- **DATASET RECORDS**:

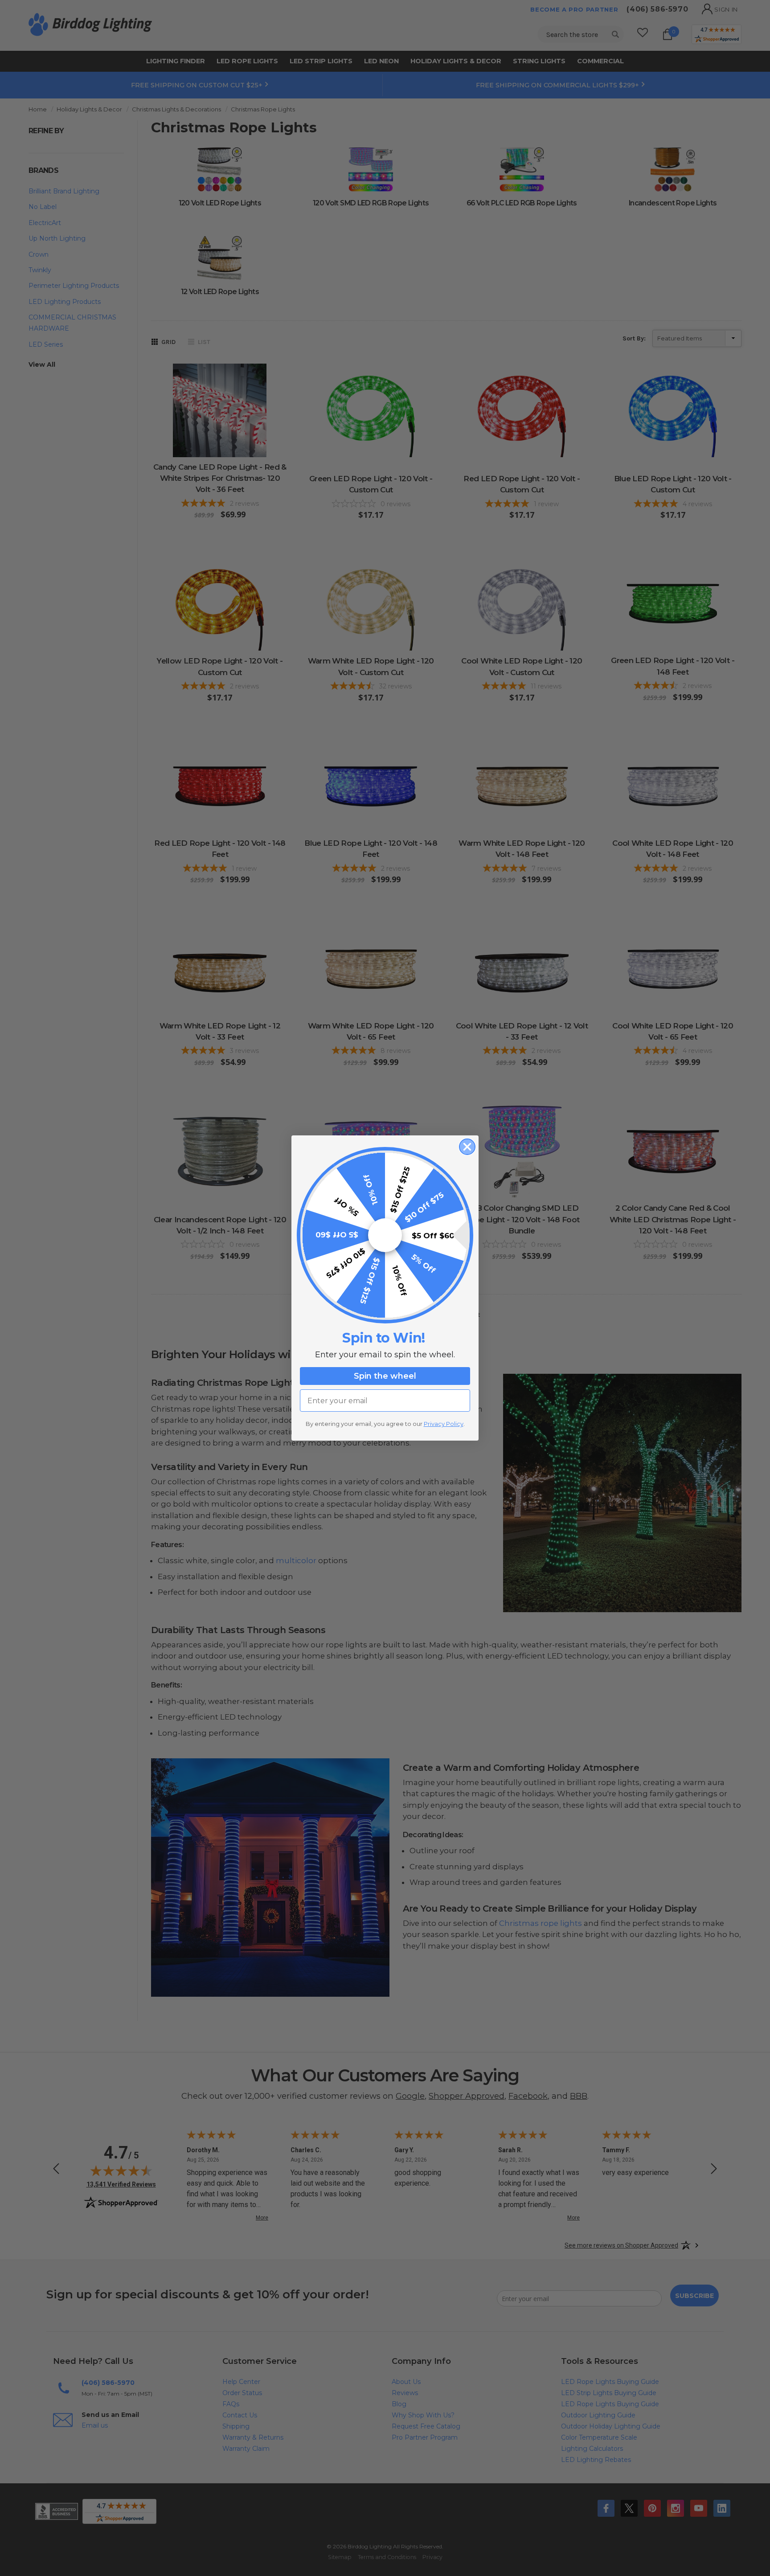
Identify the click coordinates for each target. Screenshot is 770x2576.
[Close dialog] (467, 1147)
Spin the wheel (385, 1376)
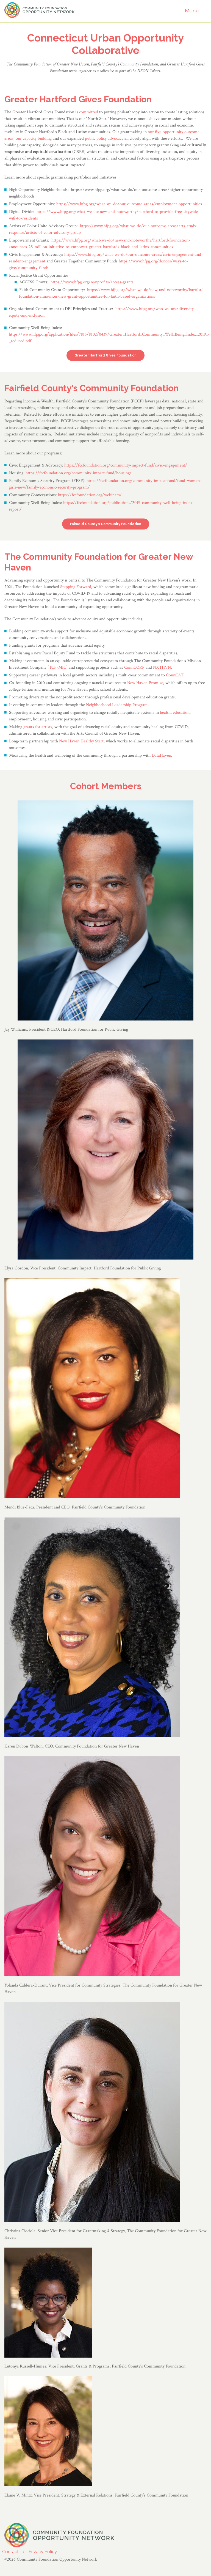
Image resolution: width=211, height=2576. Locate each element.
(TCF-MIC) (58, 667)
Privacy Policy (43, 2551)
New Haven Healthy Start (81, 741)
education (181, 712)
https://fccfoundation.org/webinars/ (90, 495)
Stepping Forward (75, 587)
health (165, 712)
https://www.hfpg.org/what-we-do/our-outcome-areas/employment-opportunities (129, 204)
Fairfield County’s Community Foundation (105, 524)
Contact (10, 2551)
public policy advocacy (104, 138)
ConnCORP (134, 667)
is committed (86, 112)
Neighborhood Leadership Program (117, 705)
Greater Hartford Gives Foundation (105, 355)
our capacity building (34, 138)
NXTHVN (162, 667)
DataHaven (161, 755)
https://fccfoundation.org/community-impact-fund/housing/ (79, 473)
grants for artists (37, 727)
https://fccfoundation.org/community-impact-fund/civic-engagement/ (125, 465)
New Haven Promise (145, 683)
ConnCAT (175, 675)
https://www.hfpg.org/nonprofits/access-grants (92, 282)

- **TASK REQUIREMENTS**: Go through the data above and copy each line in which "grants" appears.

- **FINAL ANSWER**:
grants for artists (37, 727)
https://www.hfpg.org/nonprofits/access-grants (92, 282)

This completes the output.